Os Estados Unidos passaram a restringir a entrada de viajantes da República Democrática do Congo, Uganda e Sudão do Sul a partir de 21 de maio, devido ao avanço do surto de ebola na África Central. A triagem reforçada será feita no Aeroporto Internacional Washington Dulles, em Washington.
O Departamento de Segurança Interna dos EUA anunciou que todos os cidadãos americanos e residentes permanentes legais que estiveram na República Democrática do Congo, Uganda ou Sudão do Sul nos 21 dias anteriores à chegada devem entrar pelo Aeroporto Internacional Washington Dulles para passar por triagem de saúde pública reforçada. A medida visa conter a disseminação do vírus ebola.
Os Centros de Controle e Prevenção de Doenças dos EUA (CDC) e a Alfândega e Proteção de Fronteiras (CBP) do Departamento de Segurança Interna aplicarão a triagem no aeroporto. O presidente dos EUA, Donald Trump, declarou preocupação com o surto em 18 de maio, e a Embaixada dos EUA em Kampala suspendeu temporariamente os serviços de emissão de vistos.

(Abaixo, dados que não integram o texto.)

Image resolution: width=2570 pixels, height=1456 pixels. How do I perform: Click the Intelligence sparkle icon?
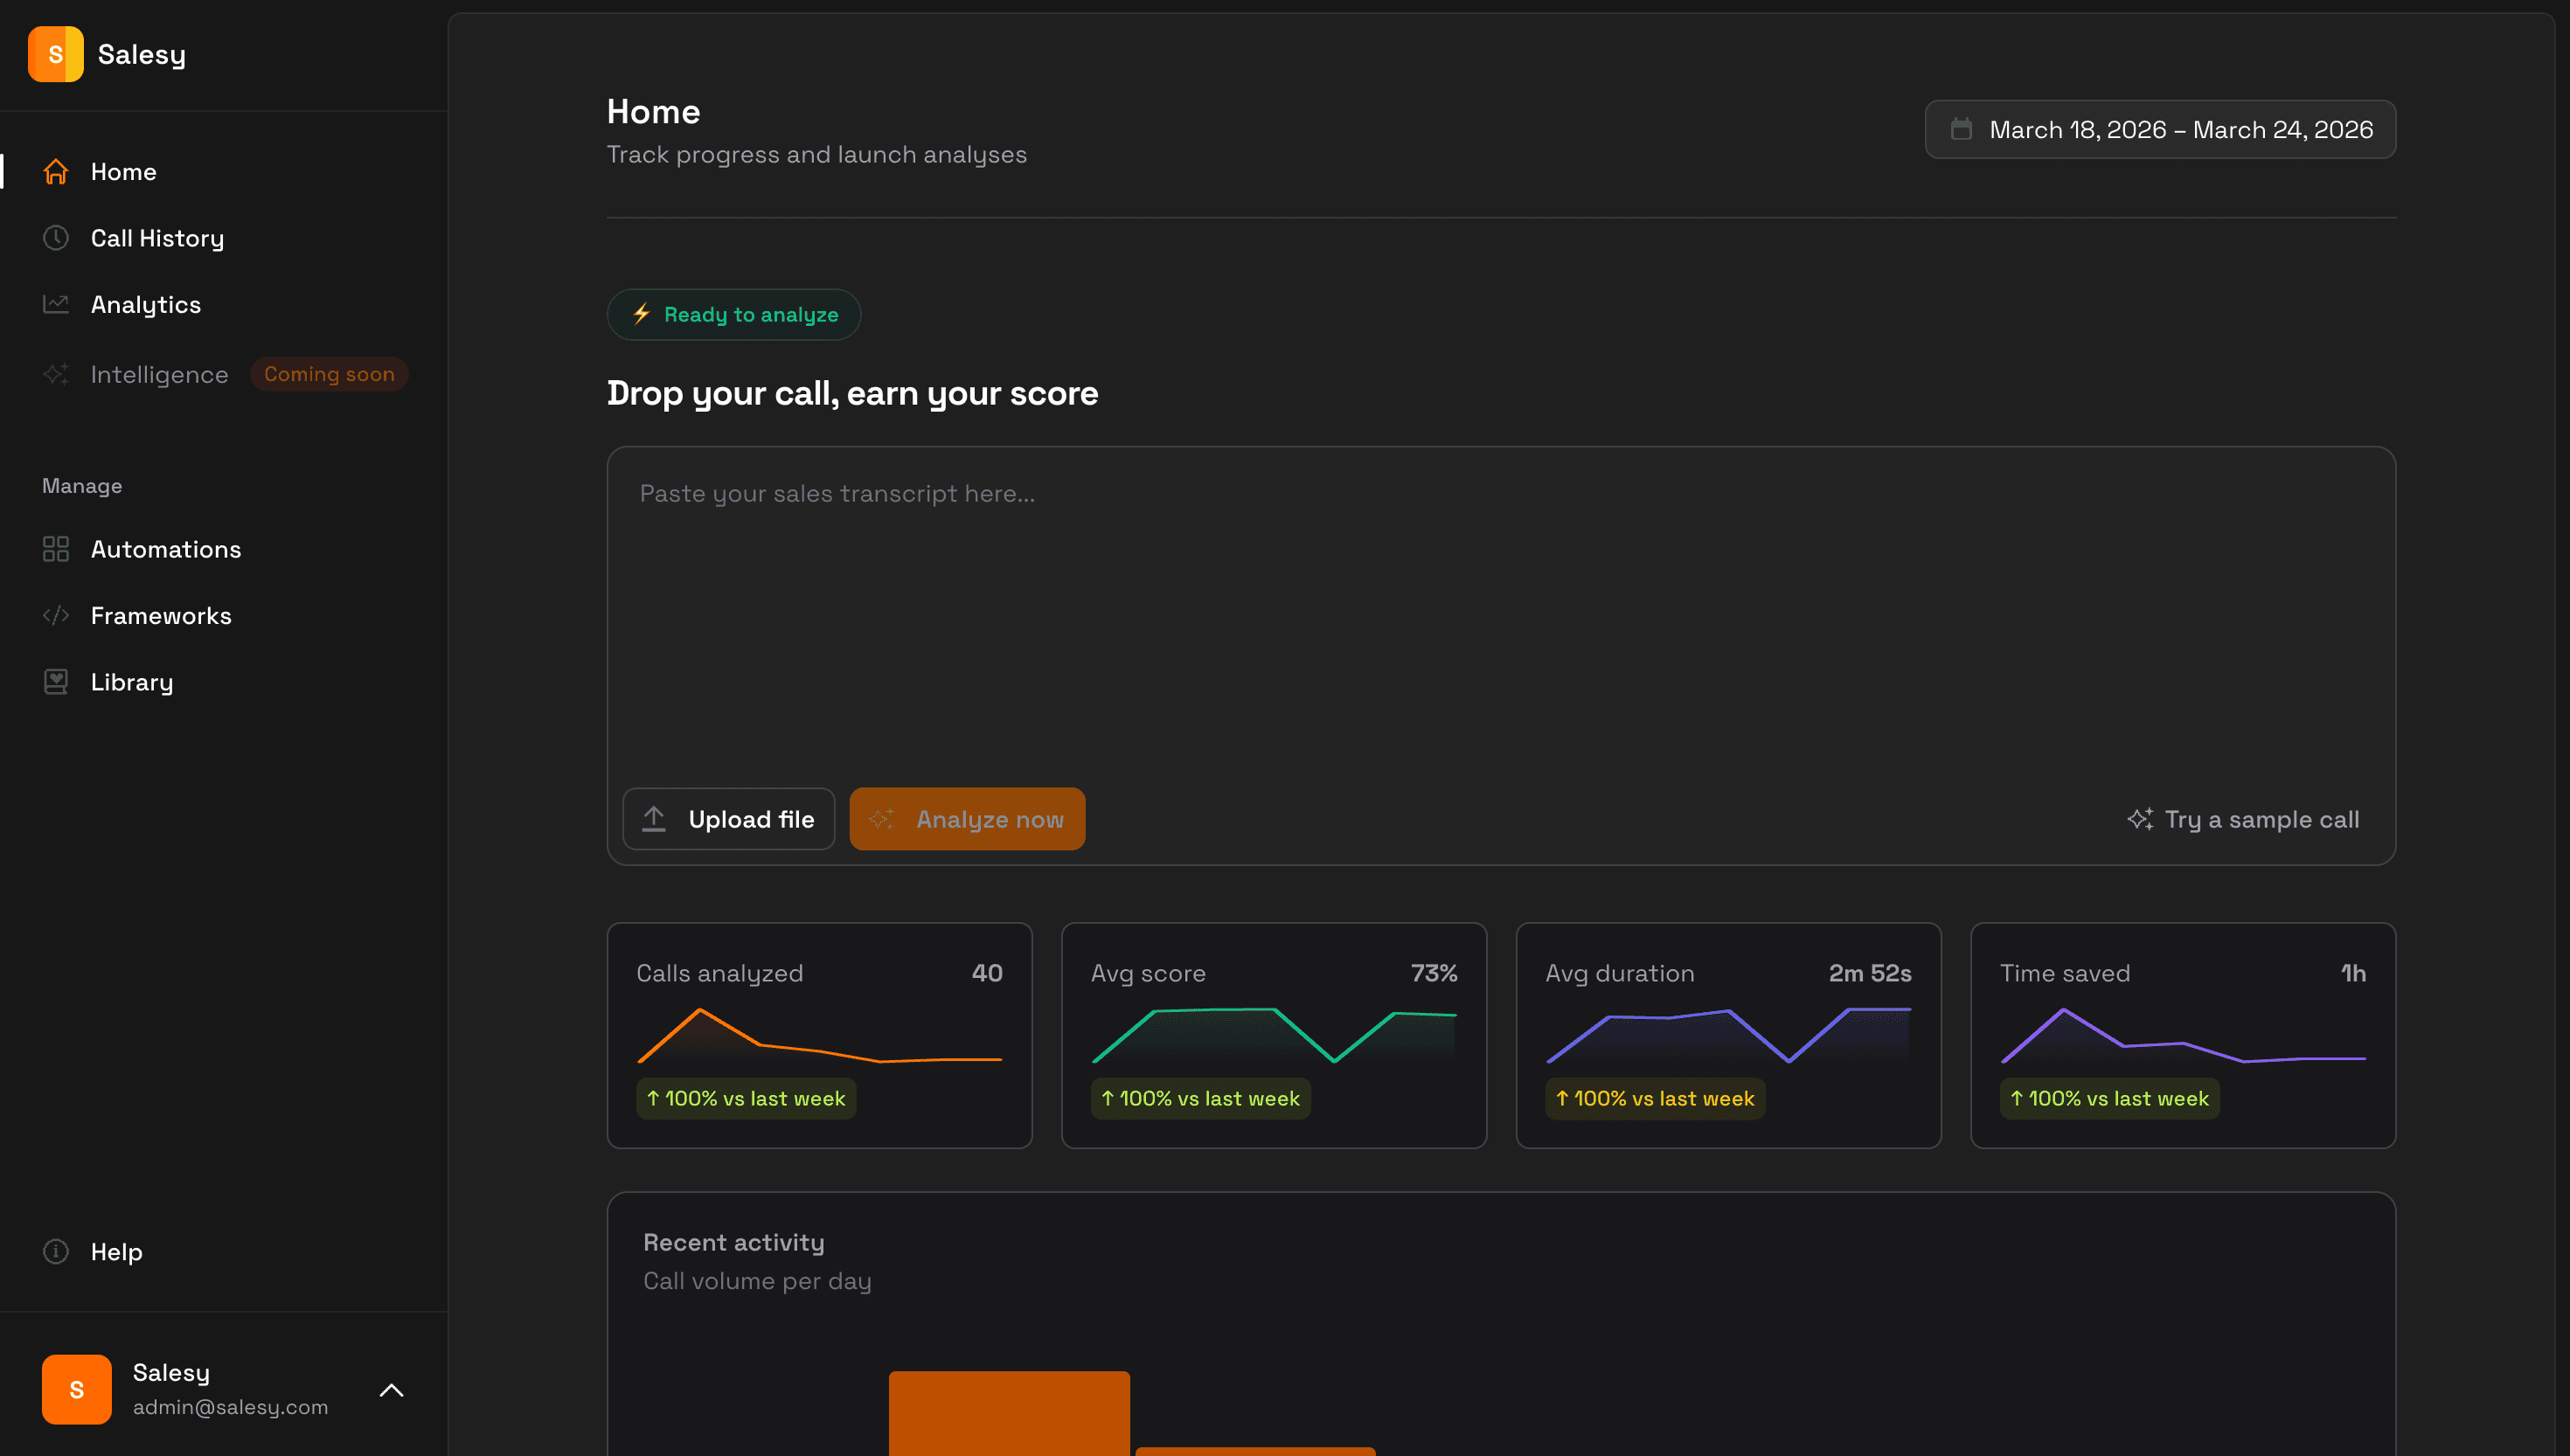[x=55, y=374]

A Organização Mundial da Saúde (OMS) declarou o surto de ebola no Congo e em Uganda como emergência de saúde pública internacional em 17 de maio. Até o último sábado, foram registrados 336 casos suspeitos e 88 mortes, principalmente no Congo, com dois casos em Uganda. O surto é causado pelo vírus Bundibugyo, uma variante rara sem tratamentos ou vacinas aprovados.